SOLO, RAKYATJATENG – Persis Solo musim ini diisi tiga kiper potensial. Dua diantaranya bahkan punya jam terbang tinggi. Mulai dari kiper musim lalu Sendri Johansyah, yang akan bersaing posisi inti dengan Ali Budi Rahardjo (eks Martapura FC) dan Wildan Achyar (eks Persiba Balikpapan).
Ketiganya dipantau langsung oleh mantan kiper Timnas Hermansyah, yang ditunjuk jadi pelatih kiper Persis di Liga 2 2020.
Sayangnya dari tiga nama kiper tersebut, tak ada yang berasal dari Solo. Situasi ini tentu miris. Tapi jika berkaca ke belakang, tak ada putra daerah yang sukses jadi kiper inti. Terakhir kali terjadi di musim 2013. Di mana Dian Rompi dan Bagus Jiwo berebut posisi inti di skuad Persis Solo versi PT Liga Indonesia (LI).
Sebenarnya musim 2017, posisi kiper inti dipegang oleh Galih Sudaryono, namun dia berstatus kelahiran Semarang, yang sudah 10 tahun terakhir menetap di Karanganyar. Mantan kiper Persis Solo musim 2006-2008 Wahyu Tri Nugroho tak menampik bahwa untuk bisa menembus tim ini memang bukan perkara mudah.

* [MATERI YANG DISEDIAKAN]

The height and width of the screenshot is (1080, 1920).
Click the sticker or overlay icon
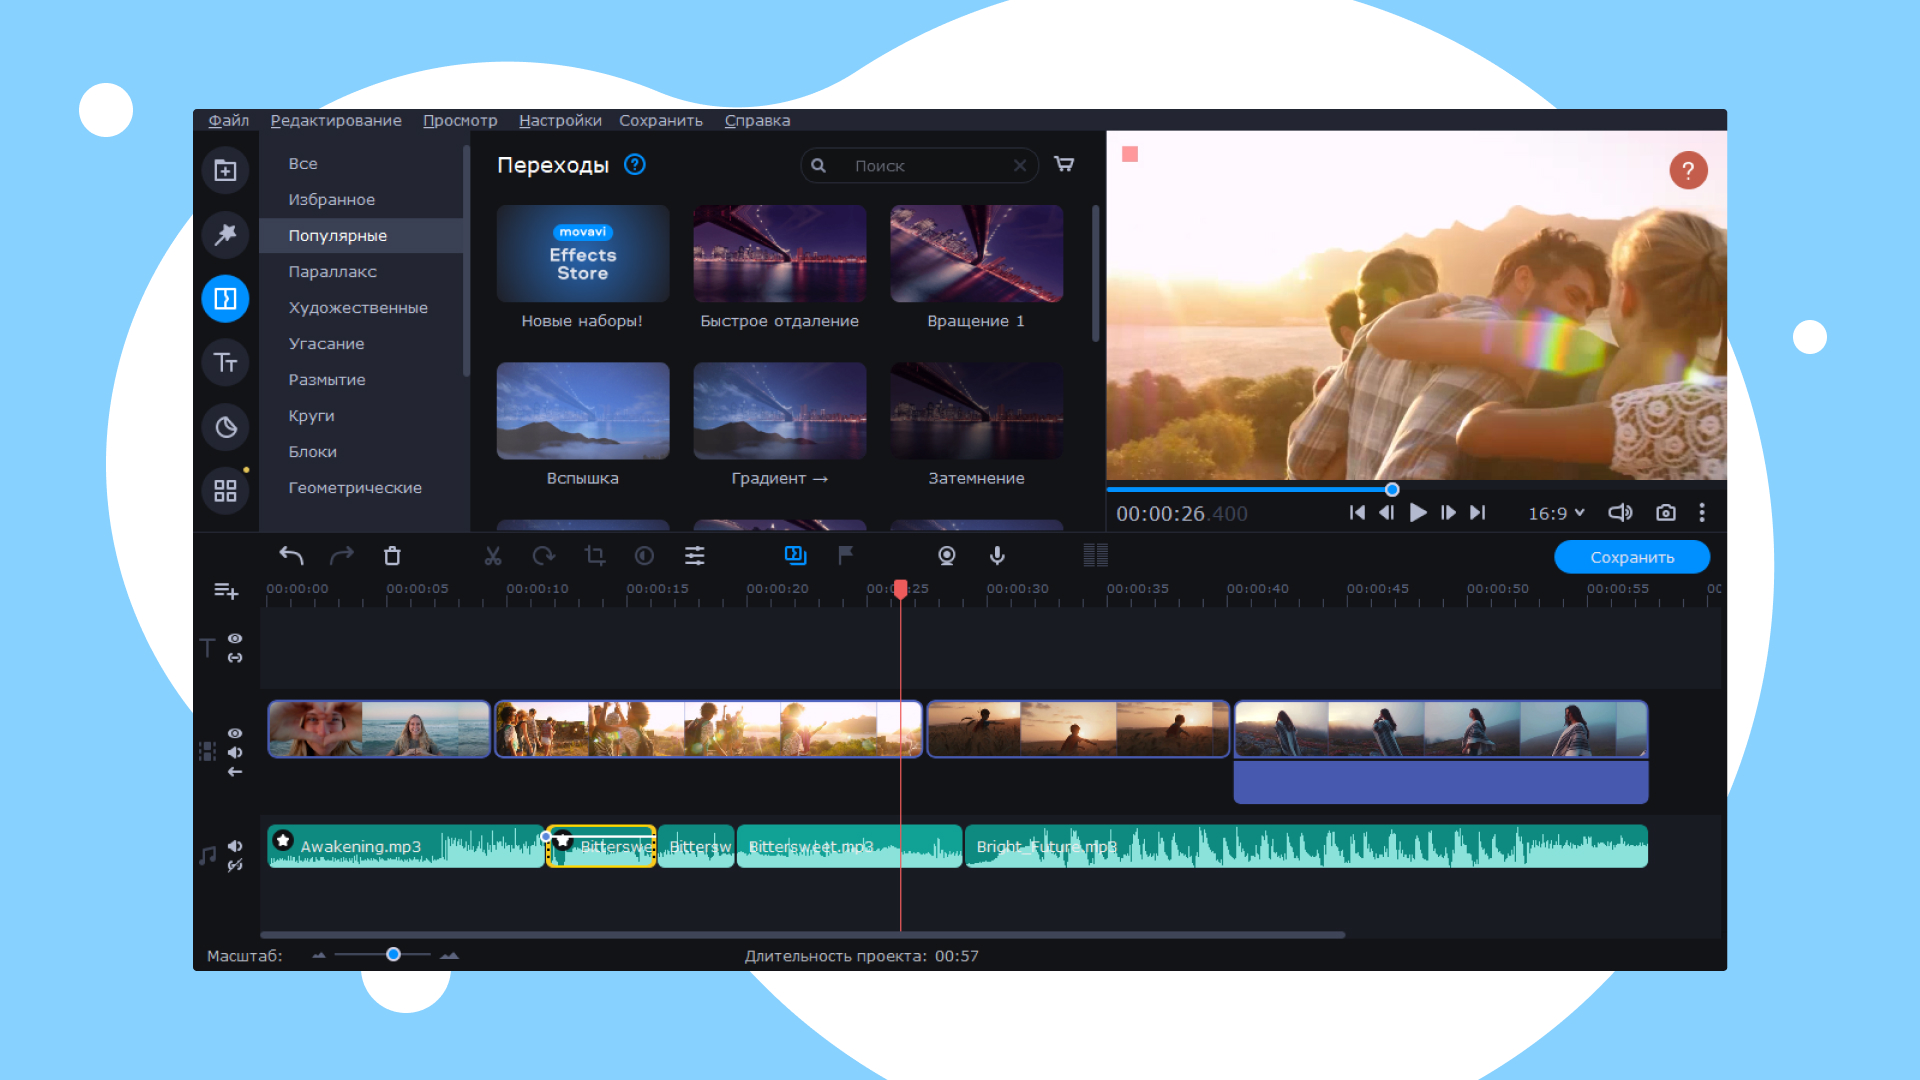coord(223,425)
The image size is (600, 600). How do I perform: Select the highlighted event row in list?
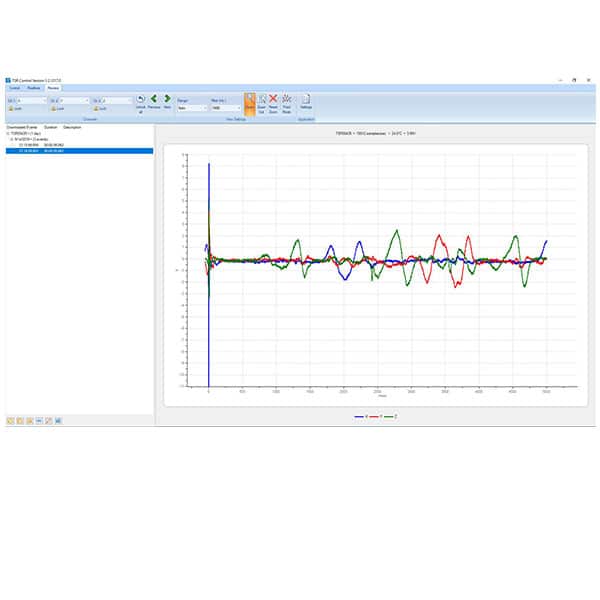80,151
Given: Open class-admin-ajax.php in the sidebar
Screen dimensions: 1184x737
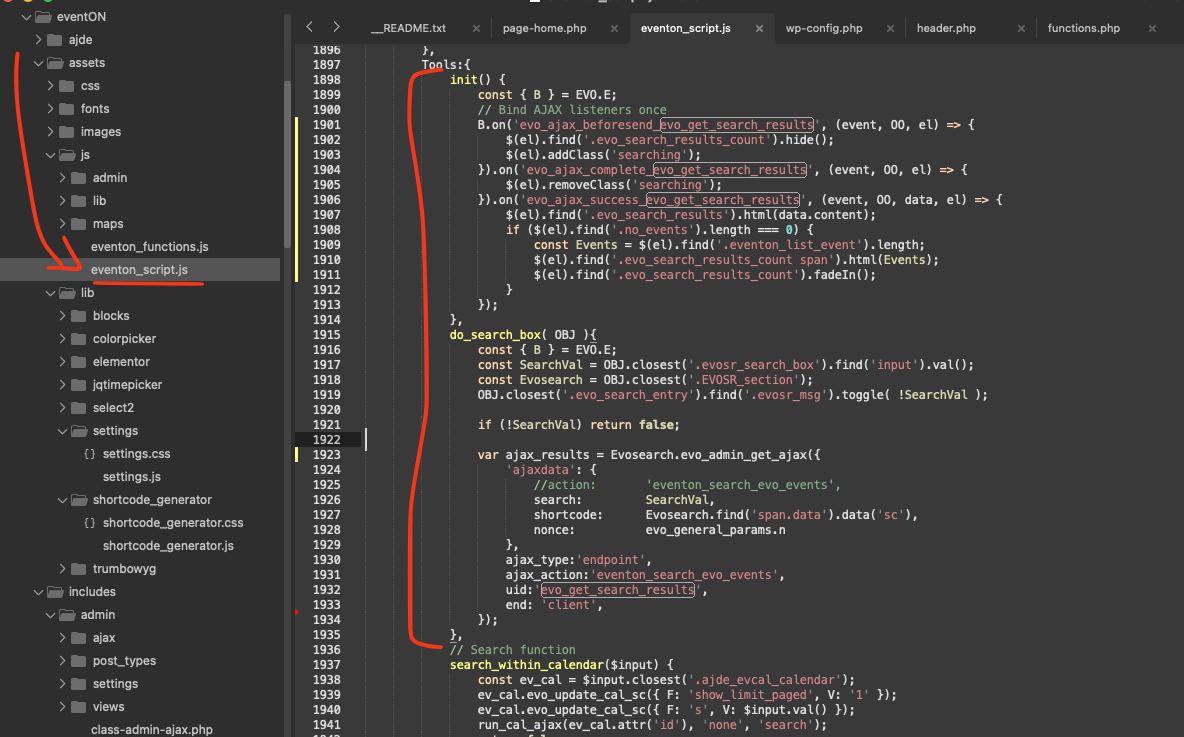Looking at the screenshot, I should coord(151,730).
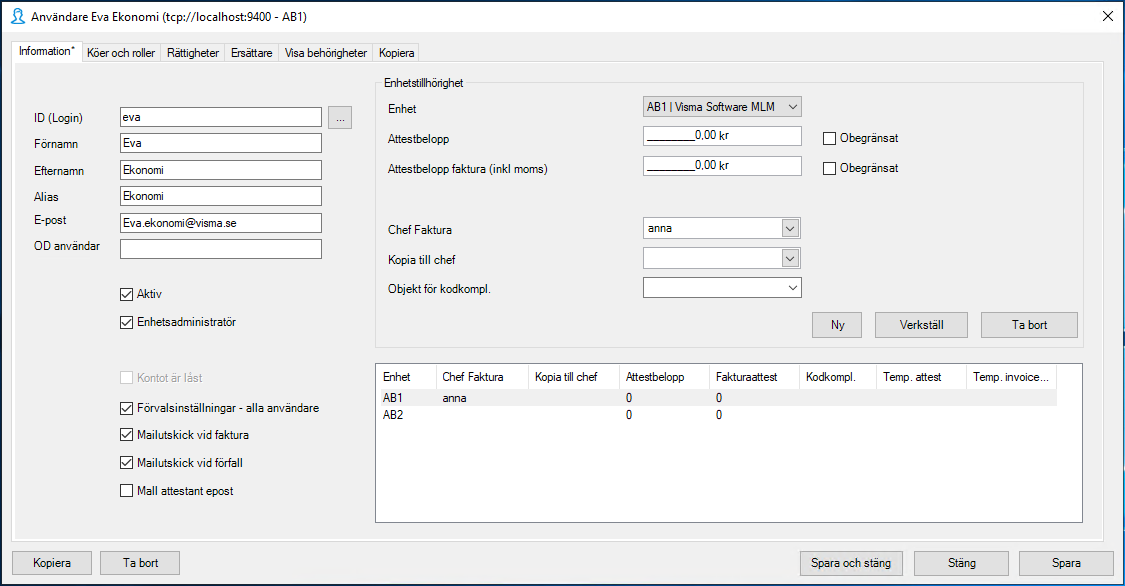Check Obegränsat next to Attestbelopp

(828, 138)
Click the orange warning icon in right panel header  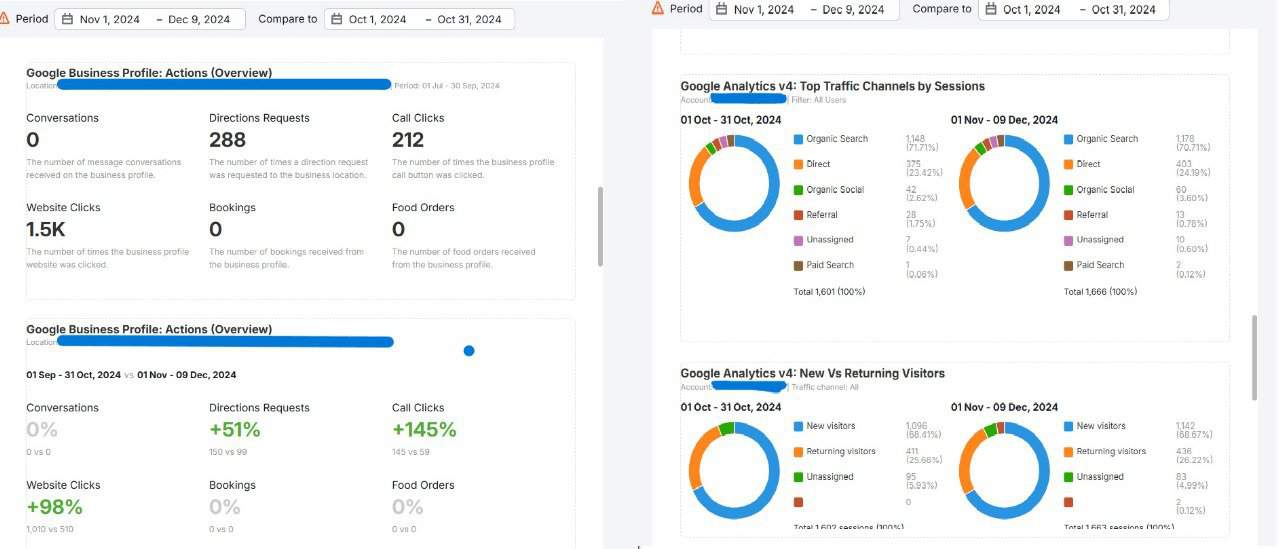tap(657, 8)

* [PETUNJUK TUGAS]
#1 Salin ulang bagian teks tentang kiper Persis Solo dari "SOLO, RAKYATJATENG –" sampai "Liga Indonesia (LI)." tanpa mengubah apa pun.
#2 Tuliskan nama semua orang yang disebut dalam teks tentang kiper Persis Solo.
Kerjakan semuanya dengan berpegang hanya pada teks tentang kiper Persis Solo.

* [PEMBAHASAN JAWABAN]
#1
SOLO, RAKYATJATENG – Persis Solo musim ini diisi tiga kiper potensial. Dua diantaranya bahkan punya jam terbang tinggi. Mulai dari kiper musim lalu Sendri Johansyah, yang akan bersaing posisi inti dengan Ali Budi Rahardjo (eks Martapura FC) dan Wildan Achyar (eks Persiba Balikpapan).
Ketiganya dipantau langsung oleh mantan kiper Timnas Hermansyah, yang ditunjuk jadi pelatih kiper Persis di Liga 2 2020.
Sayangnya dari tiga nama kiper tersebut, tak ada yang berasal dari Solo. Situasi ini tentu miris. Tapi jika berkaca ke belakang, tak ada putra daerah yang sukses jadi kiper inti. Terakhir kali terjadi di musim 2013. Di mana Dian Rompi dan Bagus Jiwo berebut posisi inti di skuad Persis Solo versi PT Liga Indonesia (LI).

#2 Orang yang disebut namanya adalah Sendri Johansyah, Ali Budi Rahardjo, Wildan Achyar, Hermansyah, Dian Rompi, Bagus Jiwo, Galih Sudaryono, dan Wahyu Tri Nugroho.